Oh, he was definitely judging her. She flashed a rancorous look up at him.
“I’ve seen what people have said about you online.” His voice and expression were cool and remote. “I can’t take your word for it that it’s mine.”
“Wow.” She couldn’t hide the slap of that. She looked away, unable to keep from revealing her torment. It wasn’t just the memory of those old, cruel rumors. It was demeaning enough that he knew about that time of her life. She couldn’t believe he had thrown it in her face like that, though.
“I don’t care how many lovers you’ve had,” he said grimly. “I’m not that much of a hypocrite. I’m only saying I can’t take it on faith that your baby is mine.”
“You’re—” She had to clear the thickness of humiliation from her throat. It came from realizing that she’d nurtured a barely acknowledged hope that this would go differently. Deep in her subconscious, she’d thought he might welcome her back into his life and greet this news with the joy that imbued her.
Fool. Struck by lightning. A new day. A naked child on a horse, proceeding into the future alone.
“You’re making assumptions,” she said, fighting to inject some semblance of dignity into her voice as she scraped for the words she’d come to say. “I only came to ask you to make a statement that it’s not yours, so the paparazzi will leave me alone.” She fumbled her sunglasses from her pocketbook and put them on before she looked at him again.
He was standing like a pillar, lips parted as though he’d been about to say something. His brows were a thick, foreboding line.
She wished these cheap lenses didn’t afford him such a golden glow. He looked like a bronzed statue. A gleaming study in wrath.
“Will you?” she prompted, arteries stinging from the adrenaline running through them.
“It’s not mine.” Why did he sound so angered? Shouldn’t he have been relieved? “That’s why you came here today? To tell me it’s not mine?”
“It seemed fair to warn you.” Now the words she’d rehearsed were coming more easily. “It’s all over the entertainment sites that you’re looking for a wife. It would be awkward if rumors about me started while you were engaged to someone else, wouldn’t it? Your intended would be dragged into something she didn’t sign up for. I’d rather skip that myself, if you don’t mind. So will you? Make a statement?”
“Take off those glasses.” He was trying to pierce through their mirrored lenses with the strength of his glower.
“No.” She stood straighter, chin up, but she was quivering like jelly inside.

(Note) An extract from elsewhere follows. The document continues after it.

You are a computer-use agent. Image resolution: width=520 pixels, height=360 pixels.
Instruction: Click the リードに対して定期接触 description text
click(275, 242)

“Is the baby mine or not, Fliss?”
“You wore condoms,” she reminded him, refusing to outright lie. “None broke, did they?”
“No, but we had sex. There’s a chance it’s mine, isn’t there? That’s why you’re here.”
“With the legions of men I’ve entertained? Who’s to say?” she said scathingly.
“Don’t play games, Fliss.”
“This isn’t a game,” she snapped. “I’m pregnant. The baby is mine. Your only obligation is to tell people to leave me alone. That’s what I came to tell you today.”
She headed for the door, but when she got there, he was there, too, covering the seam to keep it shut. He loomed so close around her she spun to face him, more angry than alarmed.
“Don’t make this ugly,” she said shakily.
He fell back a step and let his hand fall, but his jaw was clenched, his mouth tight.